Peony Pavilion, Peony in Love, and Chinese Women's Literature
I've been thinking of Chinese literature the last couple of days. I recently finished reading Lisa See's new book Peony in Love. Her writing is based on historic texts. She did a good job discussing Nu Shu (women's writing) in Snow Flower and the Secret Fan, and in Peony she centers the novel around the classic Chinese drama The Peony Pavilion by the late Ming playwright Tang Xianzu (1150-1616).
The Peony Pavilion relied upon the "cult of qing" (or genuine feelings) that men found attractive and desirable. It was seen as a predominately feminine attribute, but the literati and educated men tried to be "sensitive" as part of their cultivation. It corresponds roughly to early sentimentalism. In the story during a dream, the female character, Du Liniang falls in love with a man she has never met in real life. She even dreams about a sexual encounter with her mystery man. In her waking life, she begins to suffer from "love-sickness" so much so that she eventually dies from starvation. However, before dying she paints her self-portrait to capture both her beauty and spirit. When she dies, she is buried under a plum tree in the family garden. Years later, a young scholar, Liu Mengmei finds her portrait and falls in love with her. She then visits him in his dreams as a ghost, and "seduces" him. Eventually he resurrects her with his love, and they win the family's permission to marry.
In Peony in Love Lisa See explores the effects of the Peony Pavilion on young women. Generally, girls never met their future husbands until they married, so leaving home was highly traumatic. They had no control over their lives. It's argued by See and others that the Peony Pavilion as a "love story" raised young girls' hopes and gave them a strategy for power through starvation. Many writers describe the "lovesick maidens" that began to starve themselves. Lisa See hints in her book that these maidens actually hoped to be resurrected by love, but I'm rather incredulous of that belief. I think it just gave them a way of exerting some control. Anyway, stories of women perishing for love became integral to the male fantasy.

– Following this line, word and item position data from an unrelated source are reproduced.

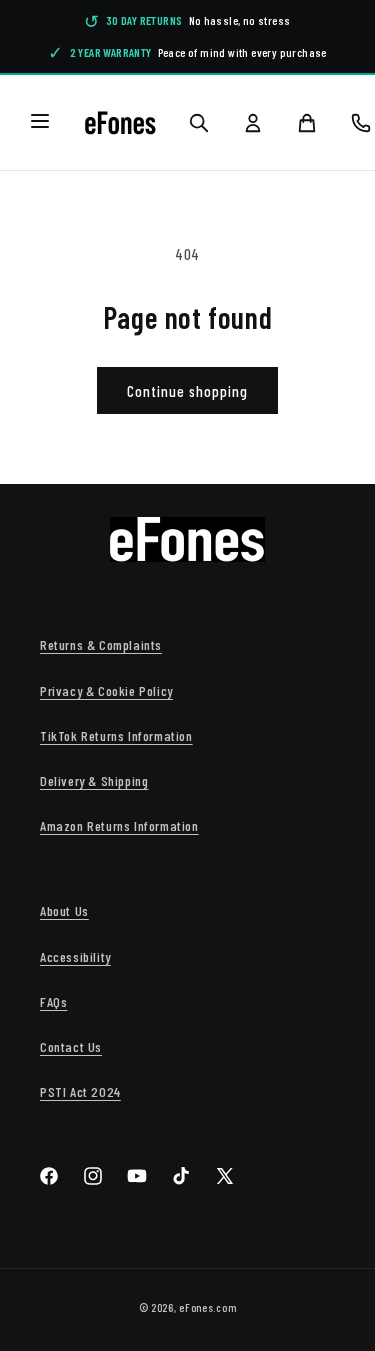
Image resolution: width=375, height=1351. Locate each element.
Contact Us (71, 1046)
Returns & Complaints (101, 644)
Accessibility (75, 956)
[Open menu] (40, 122)
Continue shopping (187, 391)
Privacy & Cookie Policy (106, 690)
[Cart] (307, 123)
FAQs (53, 1001)
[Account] (253, 123)
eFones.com (207, 1307)
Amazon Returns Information (119, 825)
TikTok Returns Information (116, 735)
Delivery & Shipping (94, 780)
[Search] (199, 123)
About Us (64, 910)
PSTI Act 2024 (80, 1091)
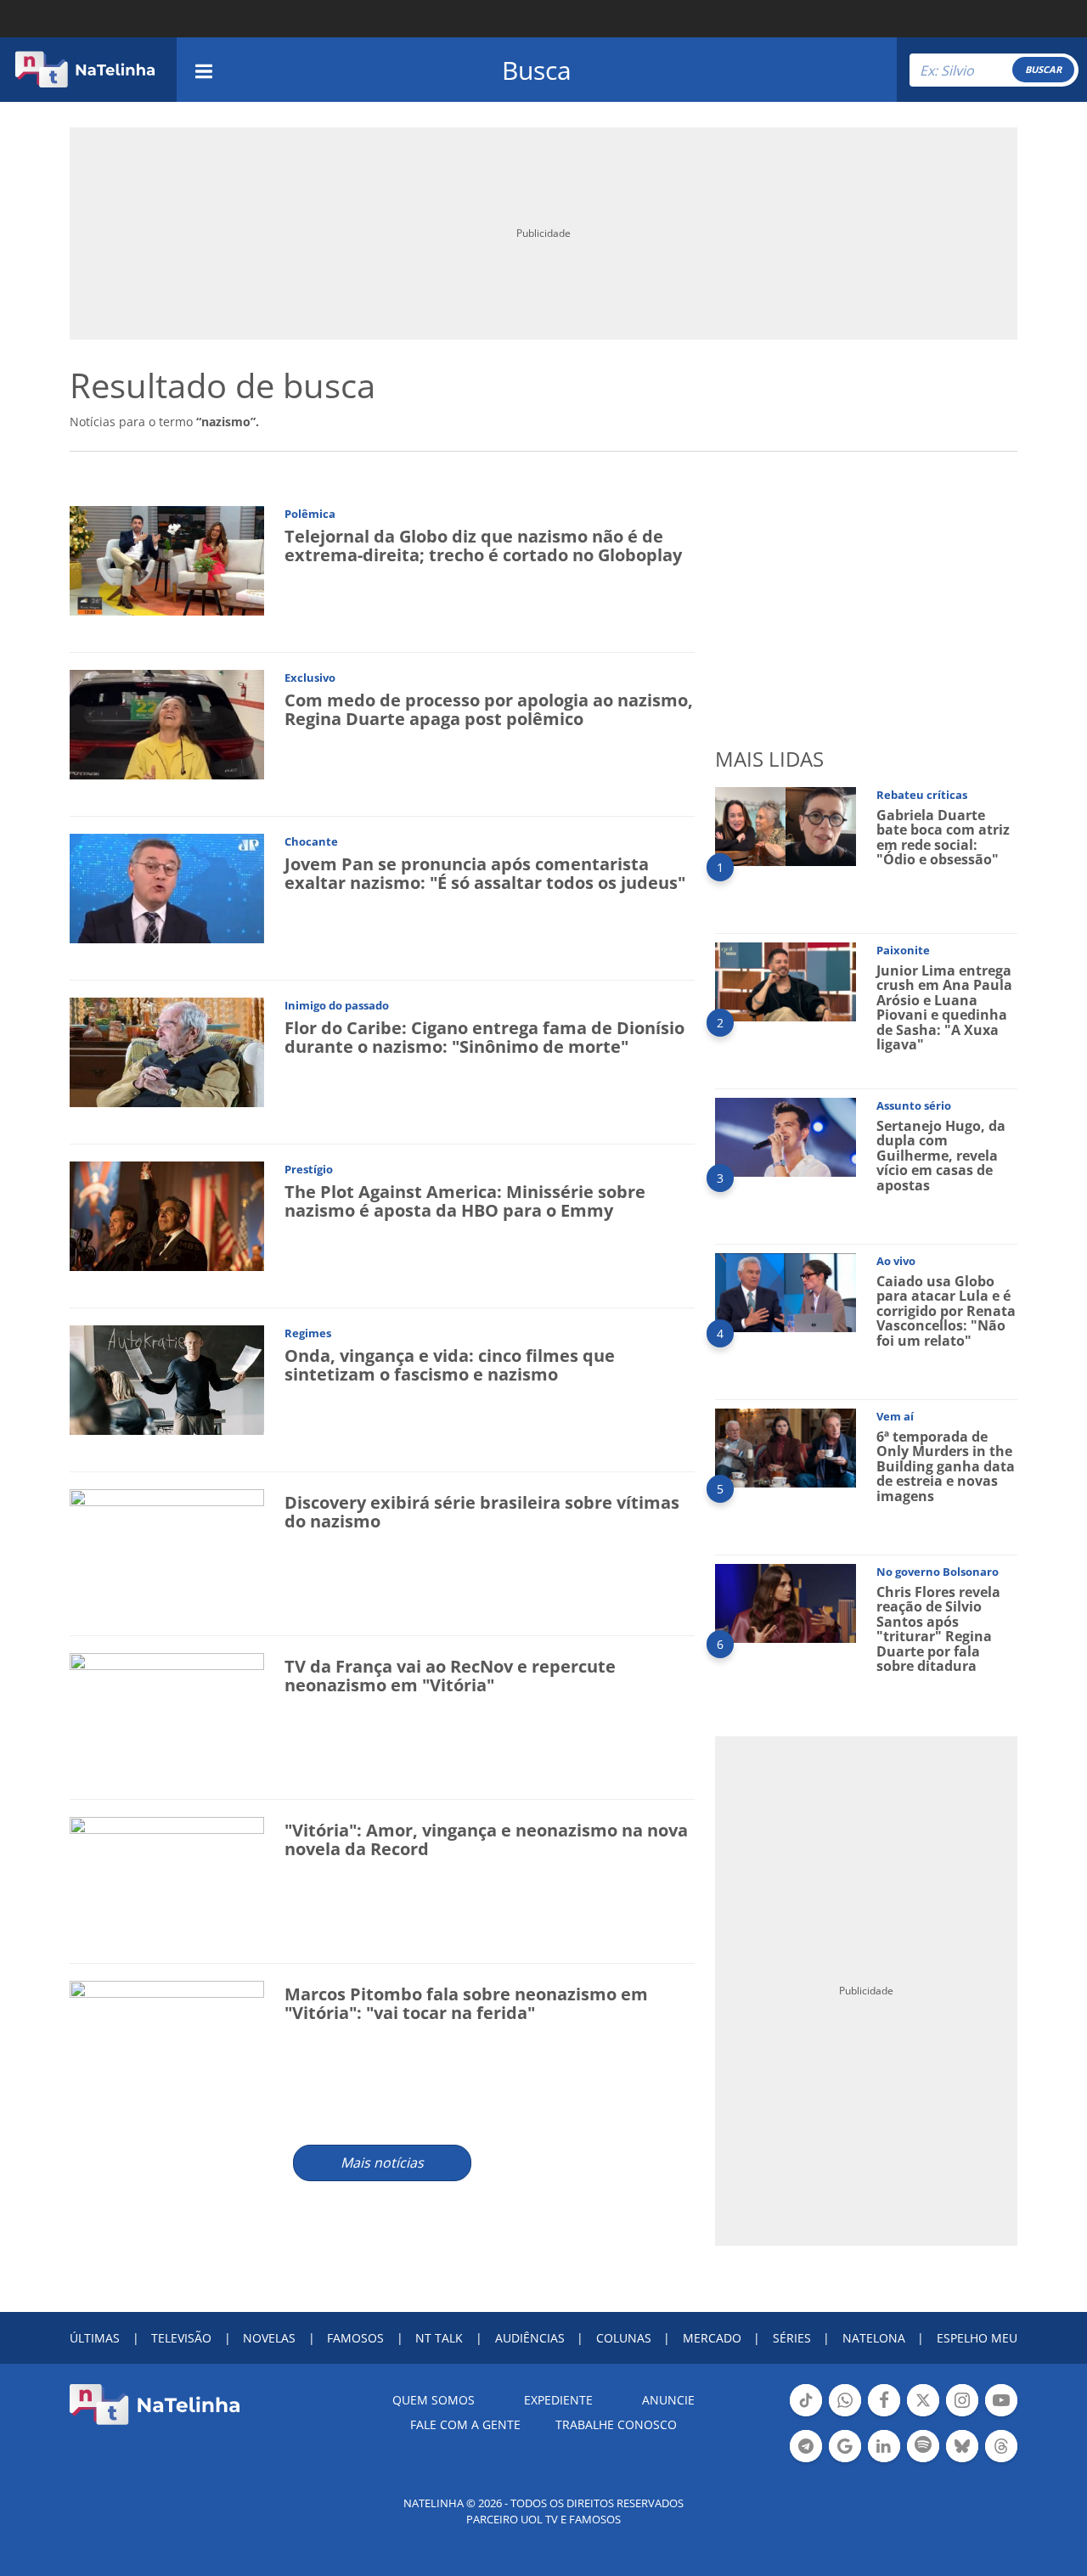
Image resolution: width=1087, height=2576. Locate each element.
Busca (537, 70)
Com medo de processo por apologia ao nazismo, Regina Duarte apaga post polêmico (488, 709)
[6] (785, 1602)
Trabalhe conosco (616, 2424)
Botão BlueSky (962, 2460)
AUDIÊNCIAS (530, 2338)
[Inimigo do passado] (167, 1051)
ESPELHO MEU (977, 2338)
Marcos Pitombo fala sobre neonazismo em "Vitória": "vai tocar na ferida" (466, 2003)
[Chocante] (167, 887)
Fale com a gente (465, 2424)
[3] (785, 1136)
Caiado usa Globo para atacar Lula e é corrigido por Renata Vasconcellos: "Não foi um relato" (946, 1311)
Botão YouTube (1001, 2414)
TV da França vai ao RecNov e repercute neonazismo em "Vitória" (450, 1675)
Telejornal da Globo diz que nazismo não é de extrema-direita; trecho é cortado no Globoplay (483, 545)
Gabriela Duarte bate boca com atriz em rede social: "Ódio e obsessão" (943, 837)
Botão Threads (1001, 2460)
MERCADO (712, 2338)
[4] (785, 1291)
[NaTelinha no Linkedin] (884, 2446)
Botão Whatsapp (845, 2414)
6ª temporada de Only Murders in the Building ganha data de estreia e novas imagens (945, 1466)
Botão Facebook (884, 2414)
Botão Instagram (962, 2414)
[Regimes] (167, 1378)
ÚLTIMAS (95, 2338)
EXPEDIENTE (558, 2400)
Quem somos (433, 2400)
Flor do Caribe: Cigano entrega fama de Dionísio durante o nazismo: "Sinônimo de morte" (484, 1037)
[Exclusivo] (167, 723)
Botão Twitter (923, 2414)
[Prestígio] (167, 1214)
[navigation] (203, 69)
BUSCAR (1043, 69)
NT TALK (439, 2338)
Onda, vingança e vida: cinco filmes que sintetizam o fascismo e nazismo (449, 1365)
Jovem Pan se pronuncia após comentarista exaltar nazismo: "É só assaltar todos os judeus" (484, 873)
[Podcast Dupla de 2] (923, 2446)
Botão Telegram (806, 2460)
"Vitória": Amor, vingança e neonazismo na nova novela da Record (486, 1839)
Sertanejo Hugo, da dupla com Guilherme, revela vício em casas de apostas (940, 1155)
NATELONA (873, 2338)
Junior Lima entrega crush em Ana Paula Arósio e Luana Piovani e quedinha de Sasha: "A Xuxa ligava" (944, 1008)
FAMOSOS (355, 2338)
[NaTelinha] (85, 69)
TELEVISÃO (181, 2338)
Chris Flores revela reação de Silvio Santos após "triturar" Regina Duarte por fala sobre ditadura (938, 1629)
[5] (785, 1446)
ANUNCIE (668, 2400)
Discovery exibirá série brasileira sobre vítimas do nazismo (481, 1512)
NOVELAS (269, 2338)
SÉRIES (792, 2338)
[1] (785, 825)
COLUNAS (623, 2338)
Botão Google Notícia (845, 2460)
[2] (785, 980)
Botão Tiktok (806, 2414)
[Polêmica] (167, 559)
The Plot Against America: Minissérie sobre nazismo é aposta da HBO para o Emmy (464, 1201)
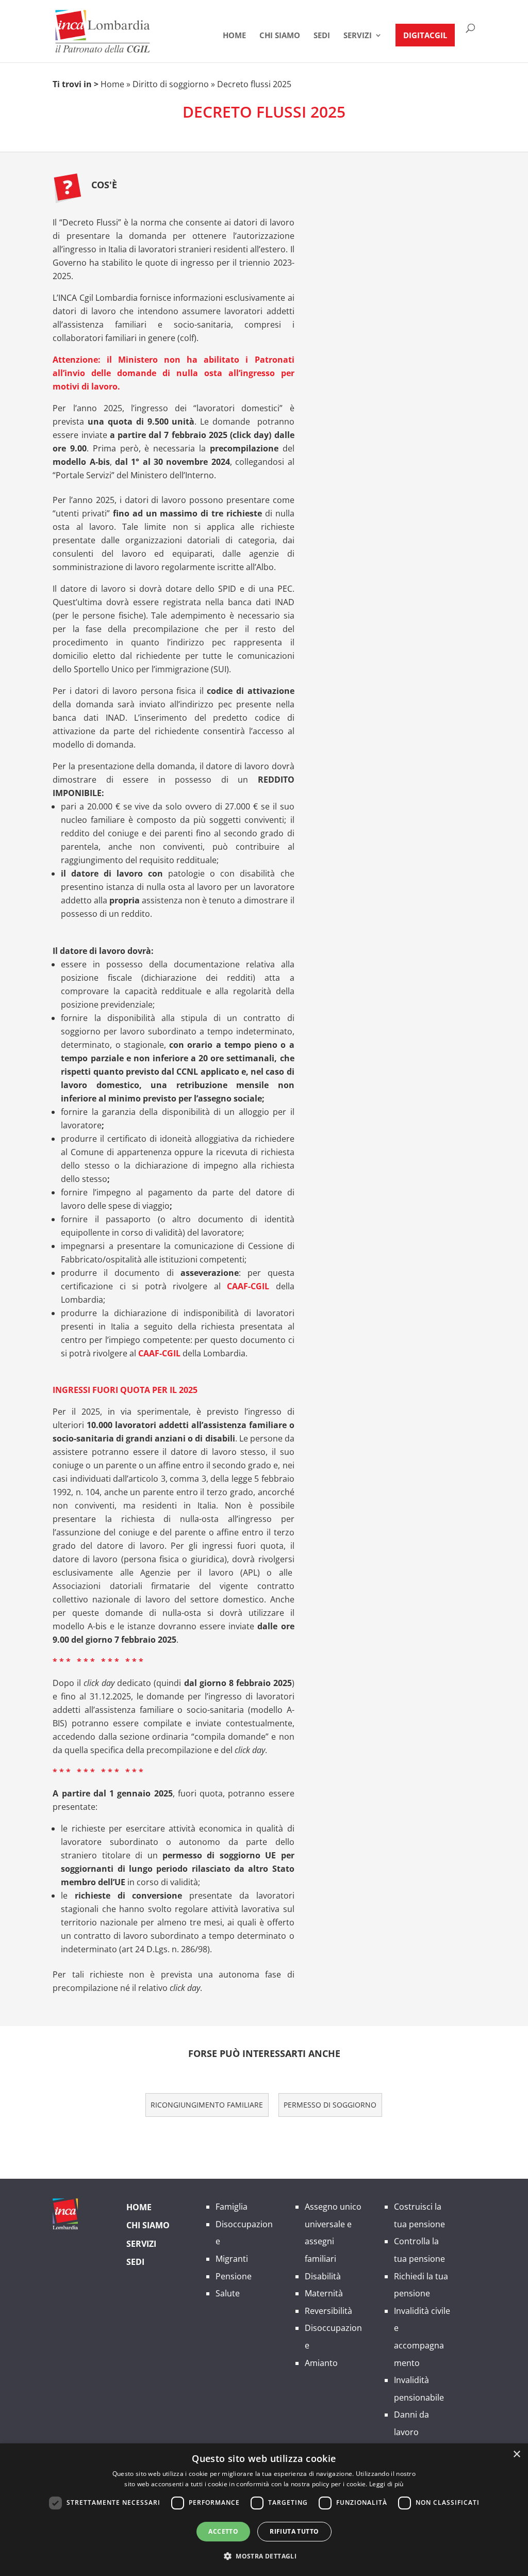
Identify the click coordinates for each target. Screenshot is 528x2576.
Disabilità (323, 2276)
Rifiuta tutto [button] (294, 2531)
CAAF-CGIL (248, 1286)
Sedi (322, 35)
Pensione (234, 2276)
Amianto (321, 2363)
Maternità (324, 2293)
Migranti (232, 2258)
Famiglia (232, 2206)
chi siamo (279, 35)
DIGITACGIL (425, 35)
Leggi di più (386, 2484)
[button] (264, 2556)
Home (234, 35)
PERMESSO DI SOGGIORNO (330, 2105)
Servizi (357, 35)
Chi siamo (148, 2225)
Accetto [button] (223, 2531)
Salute (228, 2293)
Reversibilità (328, 2310)
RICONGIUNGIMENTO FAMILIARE (207, 2105)
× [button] (516, 2454)
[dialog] (264, 2509)
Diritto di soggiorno (171, 84)
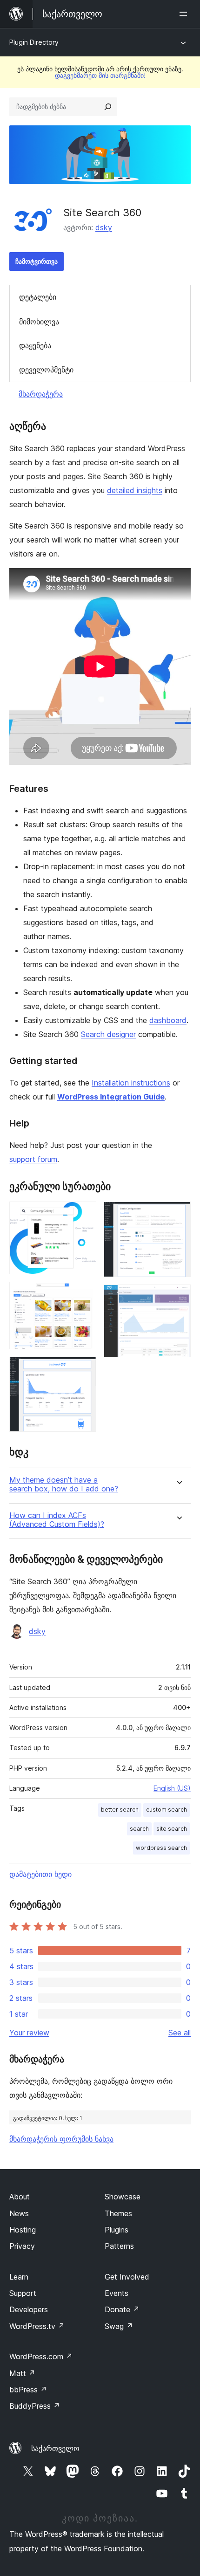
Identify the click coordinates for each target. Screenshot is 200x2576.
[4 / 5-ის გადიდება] (178, 1214)
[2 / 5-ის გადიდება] (83, 1294)
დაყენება (35, 345)
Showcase (122, 2196)
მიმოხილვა (39, 321)
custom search (166, 1809)
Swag (119, 2326)
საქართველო (55, 2448)
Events (116, 2293)
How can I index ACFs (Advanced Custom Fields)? (56, 1520)
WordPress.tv (37, 2326)
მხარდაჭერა (41, 393)
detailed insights (134, 490)
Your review (29, 2032)
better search (120, 1809)
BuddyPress (34, 2406)
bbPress (28, 2389)
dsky (103, 227)
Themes (118, 2213)
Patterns (119, 2246)
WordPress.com (41, 2356)
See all (179, 2032)
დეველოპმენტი (46, 369)
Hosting (22, 2229)
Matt (22, 2373)
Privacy (22, 2246)
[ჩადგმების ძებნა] (108, 106)
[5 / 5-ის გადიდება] (178, 1297)
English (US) (172, 1788)
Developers (28, 2309)
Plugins (116, 2229)
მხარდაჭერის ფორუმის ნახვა (61, 2138)
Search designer (108, 1034)
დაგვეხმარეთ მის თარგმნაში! (100, 75)
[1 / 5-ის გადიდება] (83, 1214)
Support (22, 2293)
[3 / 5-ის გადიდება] (83, 1369)
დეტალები (37, 297)
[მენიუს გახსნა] (185, 14)
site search (171, 1828)
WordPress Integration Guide (111, 1096)
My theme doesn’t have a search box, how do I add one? (63, 1484)
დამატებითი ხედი (40, 1874)
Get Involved (127, 2276)
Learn (18, 2276)
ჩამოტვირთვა (36, 261)
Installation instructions (131, 1082)
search (139, 1828)
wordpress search (161, 1847)
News (19, 2213)
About (19, 2196)
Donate (122, 2309)
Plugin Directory (34, 42)
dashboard (168, 1020)
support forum (33, 1159)
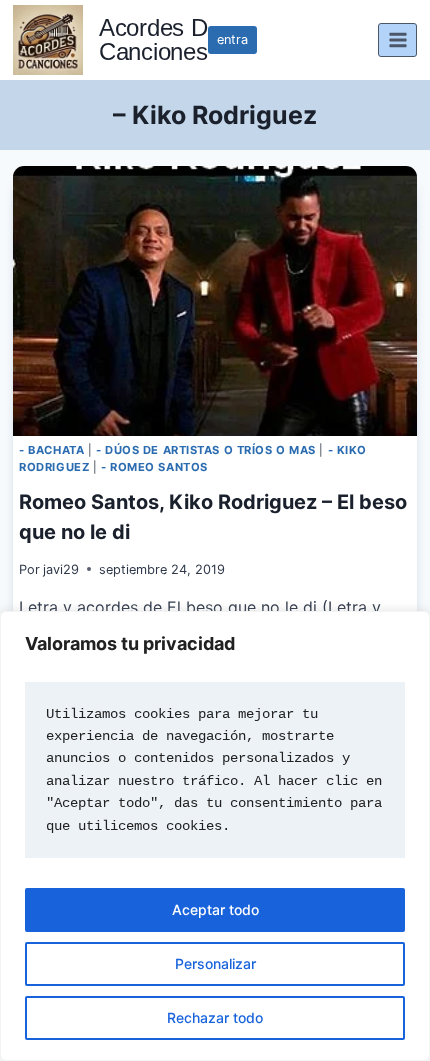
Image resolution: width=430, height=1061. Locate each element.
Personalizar (215, 963)
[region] (215, 836)
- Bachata (51, 450)
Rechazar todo (215, 1017)
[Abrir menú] (397, 39)
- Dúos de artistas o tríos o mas (206, 450)
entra (232, 39)
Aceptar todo (215, 909)
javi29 (61, 569)
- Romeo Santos (154, 467)
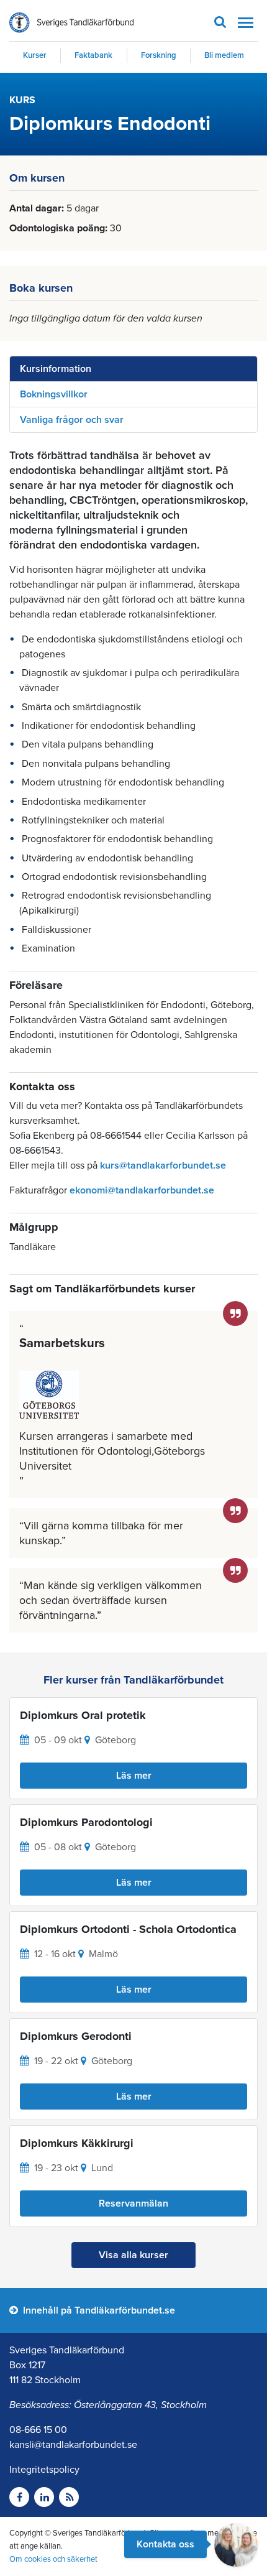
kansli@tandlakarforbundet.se (73, 2445)
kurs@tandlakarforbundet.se (163, 1165)
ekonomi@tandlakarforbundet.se (142, 1190)
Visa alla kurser (133, 2255)
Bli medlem (224, 55)
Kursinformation (55, 369)
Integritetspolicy (44, 2469)
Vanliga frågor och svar (72, 420)
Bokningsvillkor (54, 394)
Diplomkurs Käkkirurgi (77, 2143)
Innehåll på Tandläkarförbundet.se (97, 2310)
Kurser (35, 55)
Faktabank (93, 55)
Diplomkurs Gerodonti (76, 2036)
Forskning (158, 55)
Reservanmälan (133, 2203)
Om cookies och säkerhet (53, 2559)
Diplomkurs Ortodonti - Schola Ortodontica (128, 1929)
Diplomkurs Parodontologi (86, 1822)
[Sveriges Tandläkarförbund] (71, 23)
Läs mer (134, 1775)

If you plan on reading the Peony in Love, you should probably stop reading here because plot details are important in my comment about the actual book. The characters in Peony in Love are based on a commentary later published about the play, supposedly written by three women. In 1694 Wu Ren, a male poet, claimed that his three wives had successively written their thoughts on the Peony Pavilion. This text came to be known as the Three Wives Commentary, although the first edition of the text was published under Wu Ren's name alone. He argued he had published in that way to protect his wives' virtue. In her book, See argues that it is essential to view this text as the product of female writers. But I would argue it's important to distinguish between genuine writing by women and men pretending to write as women. Men pretending to write as women emphasize female beauty; whereas, women writing their own texts, emphasize their thoughts, frustrations, or talents. In a poem found within the Three Wives Commentary one of Wu Ren's wives, Qian Yi, is reported to have written the following about the original lovesick maiden Du Liniang:
That I could glimpse your beauty for a moment cannot have been by chance,/ I saturated my brush and sketched your portrait so as to preserve your beauty. / From now on everyone will recognize your spring breeze face, /Heart-broken for your lover after a dream at dawn.
(Trans. by Idema and Grant 503)
Compare this with a text that is less-questionably written by a woman, Lin Yining:
A lifetime's failure and success are all an idle dream, /But the value of one's writing is a different matter. / I have the ambition to ferret out literature's secrets, / And emerge from the inner chambers a great scholar.
(Trans. by Idema and Grant 487)
In real women's writing, the act of writing and the written text are the beloved. "Beauty" is not identified as the tantamount good in a woman's life or person. Love-sickness for a man is not as felt as the desire for freedom and self-expression:
I do not want to be one of those lovesick mandarin ducks.
Don't think that I am nothing but longing and yearning.
All alone I think, all alone I ponder, and all alone I muse.
My heart is still here,
My soul is still here-- (511)
Even in this example by the legendary figure of Xiaoqing, one of the most famous lovesick maidens, there are probably pieces of the text that are genuinely from a woman's thoughtful hand and pieces of the text that are from the brain of male fantasy. In the end, what Lisa See argues about the importance of hearing women's voices is true, but I argue it's essential to be careful those voices are in their natural ranges and are not falsettos.